» WHAT TO DO:
Please reproduce every one of the entries below word for word, with each line unchanged.

* Begin EXTRACTED MATERIAL *

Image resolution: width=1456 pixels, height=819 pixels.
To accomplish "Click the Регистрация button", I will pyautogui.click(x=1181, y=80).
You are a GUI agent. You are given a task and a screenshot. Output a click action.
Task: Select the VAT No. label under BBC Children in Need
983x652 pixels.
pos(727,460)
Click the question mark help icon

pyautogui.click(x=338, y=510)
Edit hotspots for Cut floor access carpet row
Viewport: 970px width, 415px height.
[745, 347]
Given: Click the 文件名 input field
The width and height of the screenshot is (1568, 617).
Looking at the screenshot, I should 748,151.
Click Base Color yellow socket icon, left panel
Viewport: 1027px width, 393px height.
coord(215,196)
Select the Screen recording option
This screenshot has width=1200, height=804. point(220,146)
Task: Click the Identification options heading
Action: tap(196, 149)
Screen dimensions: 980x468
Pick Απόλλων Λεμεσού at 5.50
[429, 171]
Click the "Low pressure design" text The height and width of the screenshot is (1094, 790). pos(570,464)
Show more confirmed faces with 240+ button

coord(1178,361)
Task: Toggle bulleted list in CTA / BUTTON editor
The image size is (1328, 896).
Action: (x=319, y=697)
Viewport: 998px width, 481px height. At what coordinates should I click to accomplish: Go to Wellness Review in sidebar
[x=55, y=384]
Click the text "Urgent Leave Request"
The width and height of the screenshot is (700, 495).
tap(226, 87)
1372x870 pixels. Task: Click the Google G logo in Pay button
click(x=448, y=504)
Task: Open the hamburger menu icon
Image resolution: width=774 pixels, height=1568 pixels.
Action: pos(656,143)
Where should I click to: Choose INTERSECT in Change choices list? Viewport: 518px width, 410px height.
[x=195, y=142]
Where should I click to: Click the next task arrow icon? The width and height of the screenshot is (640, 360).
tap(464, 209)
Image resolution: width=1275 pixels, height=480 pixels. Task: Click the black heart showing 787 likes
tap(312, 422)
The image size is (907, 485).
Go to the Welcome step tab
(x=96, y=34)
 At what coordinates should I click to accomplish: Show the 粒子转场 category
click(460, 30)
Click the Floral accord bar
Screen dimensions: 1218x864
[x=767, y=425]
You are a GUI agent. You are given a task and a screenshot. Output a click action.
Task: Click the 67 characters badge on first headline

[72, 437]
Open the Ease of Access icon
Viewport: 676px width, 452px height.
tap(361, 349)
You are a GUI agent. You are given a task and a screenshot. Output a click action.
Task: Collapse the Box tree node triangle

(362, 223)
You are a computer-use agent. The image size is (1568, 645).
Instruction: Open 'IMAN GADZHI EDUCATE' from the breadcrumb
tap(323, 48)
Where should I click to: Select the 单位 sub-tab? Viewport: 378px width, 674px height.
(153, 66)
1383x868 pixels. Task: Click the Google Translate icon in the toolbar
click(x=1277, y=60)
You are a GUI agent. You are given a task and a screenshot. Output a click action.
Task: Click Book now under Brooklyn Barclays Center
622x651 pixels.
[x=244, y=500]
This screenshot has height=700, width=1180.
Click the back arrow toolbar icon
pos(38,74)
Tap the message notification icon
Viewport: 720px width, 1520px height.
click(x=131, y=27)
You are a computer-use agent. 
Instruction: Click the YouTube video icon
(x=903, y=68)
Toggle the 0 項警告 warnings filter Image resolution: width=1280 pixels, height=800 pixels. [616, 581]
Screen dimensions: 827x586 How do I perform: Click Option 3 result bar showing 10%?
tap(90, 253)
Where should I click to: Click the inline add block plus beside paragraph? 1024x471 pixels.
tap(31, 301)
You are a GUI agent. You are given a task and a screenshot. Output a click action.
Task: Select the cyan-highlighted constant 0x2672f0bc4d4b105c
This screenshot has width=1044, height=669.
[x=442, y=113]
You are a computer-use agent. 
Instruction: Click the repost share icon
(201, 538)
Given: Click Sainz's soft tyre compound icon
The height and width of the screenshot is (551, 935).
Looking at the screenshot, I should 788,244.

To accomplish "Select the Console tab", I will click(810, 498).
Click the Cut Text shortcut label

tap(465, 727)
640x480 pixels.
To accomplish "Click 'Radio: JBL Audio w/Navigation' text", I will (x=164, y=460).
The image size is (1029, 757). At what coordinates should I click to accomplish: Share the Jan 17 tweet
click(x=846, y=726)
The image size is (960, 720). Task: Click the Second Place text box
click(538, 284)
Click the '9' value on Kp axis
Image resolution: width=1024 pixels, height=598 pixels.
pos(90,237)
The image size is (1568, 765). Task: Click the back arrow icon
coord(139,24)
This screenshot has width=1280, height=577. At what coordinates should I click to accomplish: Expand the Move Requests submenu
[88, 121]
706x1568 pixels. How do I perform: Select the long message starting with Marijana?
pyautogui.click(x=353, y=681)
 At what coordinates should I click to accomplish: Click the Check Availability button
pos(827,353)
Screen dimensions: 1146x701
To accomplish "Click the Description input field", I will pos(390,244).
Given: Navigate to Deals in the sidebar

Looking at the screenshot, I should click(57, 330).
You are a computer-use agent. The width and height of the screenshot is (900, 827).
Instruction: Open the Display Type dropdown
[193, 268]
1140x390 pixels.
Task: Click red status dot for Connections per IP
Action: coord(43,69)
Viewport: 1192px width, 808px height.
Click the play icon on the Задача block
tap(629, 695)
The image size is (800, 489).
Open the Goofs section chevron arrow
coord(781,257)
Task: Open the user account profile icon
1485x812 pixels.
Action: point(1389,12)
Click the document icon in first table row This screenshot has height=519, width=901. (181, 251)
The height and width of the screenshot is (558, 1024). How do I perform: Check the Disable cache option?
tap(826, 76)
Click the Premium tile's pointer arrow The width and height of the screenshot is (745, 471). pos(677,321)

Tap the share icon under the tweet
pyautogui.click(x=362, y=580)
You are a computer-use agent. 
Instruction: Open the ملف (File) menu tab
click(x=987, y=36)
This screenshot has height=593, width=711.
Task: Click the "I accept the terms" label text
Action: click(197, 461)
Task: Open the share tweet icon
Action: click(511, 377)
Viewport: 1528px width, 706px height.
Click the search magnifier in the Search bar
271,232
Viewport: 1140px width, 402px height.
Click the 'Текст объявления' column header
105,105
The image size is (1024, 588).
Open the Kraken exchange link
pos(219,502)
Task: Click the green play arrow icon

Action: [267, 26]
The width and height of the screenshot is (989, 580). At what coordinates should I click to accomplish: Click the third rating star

* End EXTRACTED MATERIAL *

» RESULT FOR THIS TASK:
Image resolution: width=1456 pixels, height=819 pixels.
To accomplish "Click the Регистрация button", I will pyautogui.click(x=1181, y=80).
You are a GUI agent. You are given a task and a screenshot. Output a click action.
Task: Select the VAT No. label under BBC Children in Need
983x652 pixels.
pos(727,460)
Click the question mark help icon

pyautogui.click(x=338, y=510)
Edit hotspots for Cut floor access carpet row
Viewport: 970px width, 415px height.
[745, 347]
Given: Click the 文件名 input field
The width and height of the screenshot is (1568, 617).
Looking at the screenshot, I should 748,151.
Click Base Color yellow socket icon, left panel
Viewport: 1027px width, 393px height.
coord(215,196)
Select the Screen recording option
This screenshot has width=1200, height=804. point(220,146)
Task: Click the Identification options heading
Action: tap(196, 149)
Screen dimensions: 980x468
Pick Απόλλων Λεμεσού at 5.50
[429, 171]
Click the "Low pressure design" text The height and width of the screenshot is (1094, 790). pos(570,464)
Show more confirmed faces with 240+ button

coord(1178,361)
Task: Toggle bulleted list in CTA / BUTTON editor
The image size is (1328, 896).
Action: (x=319, y=697)
Viewport: 998px width, 481px height. At what coordinates should I click to accomplish: Go to Wellness Review in sidebar
[x=55, y=384]
Click the text "Urgent Leave Request"
The width and height of the screenshot is (700, 495).
tap(226, 87)
1372x870 pixels. Task: Click the Google G logo in Pay button
click(x=448, y=504)
Task: Open the hamburger menu icon
Image resolution: width=774 pixels, height=1568 pixels.
Action: pos(656,143)
Where should I click to: Choose INTERSECT in Change choices list? Viewport: 518px width, 410px height.
[x=195, y=142]
Where should I click to: Click the next task arrow icon? The width and height of the screenshot is (640, 360).
tap(464, 209)
Image resolution: width=1275 pixels, height=480 pixels. Task: Click the black heart showing 787 likes
tap(312, 422)
The image size is (907, 485).
Go to the Welcome step tab
(x=96, y=34)
 At what coordinates should I click to accomplish: Show the 粒子转场 category
click(460, 30)
Click the Floral accord bar
Screen dimensions: 1218x864
[x=767, y=425]
You are a GUI agent. You are given a task and a screenshot. Output a click action.
Task: Click the 67 characters badge on first headline

[72, 437]
Open the Ease of Access icon
Viewport: 676px width, 452px height.
tap(361, 349)
You are a GUI agent. You are given a task and a screenshot. Output a click action.
Task: Collapse the Box tree node triangle

(362, 223)
You are a computer-use agent. The image size is (1568, 645).
Instruction: Open 'IMAN GADZHI EDUCATE' from the breadcrumb
tap(323, 48)
Where should I click to: Select the 单位 sub-tab? Viewport: 378px width, 674px height.
(153, 66)
1383x868 pixels. Task: Click the Google Translate icon in the toolbar
click(x=1277, y=60)
You are a GUI agent. You are given a task and a screenshot. Output a click action.
Task: Click Book now under Brooklyn Barclays Center
622x651 pixels.
[x=244, y=500]
This screenshot has height=700, width=1180.
Click the back arrow toolbar icon
pos(38,74)
Tap the message notification icon
Viewport: 720px width, 1520px height.
click(x=131, y=27)
You are a computer-use agent. 
Instruction: Click the YouTube video icon
(x=903, y=68)
Toggle the 0 項警告 warnings filter Image resolution: width=1280 pixels, height=800 pixels. [616, 581]
Screen dimensions: 827x586 How do I perform: Click Option 3 result bar showing 10%?
tap(90, 253)
Where should I click to: Click the inline add block plus beside paragraph? 1024x471 pixels.
tap(31, 301)
You are a GUI agent. You are given a task and a screenshot. Output a click action.
Task: Select the cyan-highlighted constant 0x2672f0bc4d4b105c
This screenshot has width=1044, height=669.
[x=442, y=113]
You are a computer-use agent. 
Instruction: Click the repost share icon
(201, 538)
Given: Click Sainz's soft tyre compound icon
The height and width of the screenshot is (551, 935).
Looking at the screenshot, I should 788,244.

To accomplish "Select the Console tab", I will click(810, 498).
Click the Cut Text shortcut label

tap(465, 727)
640x480 pixels.
To accomplish "Click 'Radio: JBL Audio w/Navigation' text", I will (x=164, y=460).
The image size is (1029, 757). At what coordinates should I click to accomplish: Share the Jan 17 tweet
click(x=846, y=726)
The image size is (960, 720). Task: Click the Second Place text box
click(538, 284)
Click the '9' value on Kp axis
Image resolution: width=1024 pixels, height=598 pixels.
pos(90,237)
The image size is (1568, 765). Task: Click the back arrow icon
coord(139,24)
This screenshot has width=1280, height=577. At what coordinates should I click to accomplish: Expand the Move Requests submenu
[88, 121]
706x1568 pixels. How do I perform: Select the long message starting with Marijana?
pyautogui.click(x=353, y=681)
 At what coordinates should I click to accomplish: Click the Check Availability button
pos(827,353)
Screen dimensions: 1146x701
To accomplish "Click the Description input field", I will pos(390,244).
Given: Navigate to Deals in the sidebar

Looking at the screenshot, I should click(57, 330).
You are a computer-use agent. The width and height of the screenshot is (900, 827).
Instruction: Open the Display Type dropdown
[193, 268]
1140x390 pixels.
Task: Click red status dot for Connections per IP
Action: coord(43,69)
Viewport: 1192px width, 808px height.
Click the play icon on the Задача block
tap(629, 695)
The image size is (800, 489).
Open the Goofs section chevron arrow
coord(781,257)
Task: Open the user account profile icon
1485x812 pixels.
Action: point(1389,12)
Click the document icon in first table row This screenshot has height=519, width=901. (181, 251)
The height and width of the screenshot is (558, 1024). How do I perform: Check the Disable cache option?
tap(826, 76)
Click the Premium tile's pointer arrow The width and height of the screenshot is (745, 471). pos(677,321)

Tap the share icon under the tweet
pyautogui.click(x=362, y=580)
You are a computer-use agent. 
Instruction: Open the ملف (File) menu tab
click(x=987, y=36)
This screenshot has height=593, width=711.
Task: Click the "I accept the terms" label text
Action: click(197, 461)
Task: Open the share tweet icon
Action: click(511, 377)
Viewport: 1528px width, 706px height.
Click the search magnifier in the Search bar
271,232
Viewport: 1140px width, 402px height.
Click the 'Текст объявления' column header
105,105
The image size is (1024, 588).
Open the Kraken exchange link
pos(219,502)
Task: Click the green play arrow icon

Action: [267, 26]
The width and height of the screenshot is (989, 580). At what coordinates should I click to accomplish: Click the third rating star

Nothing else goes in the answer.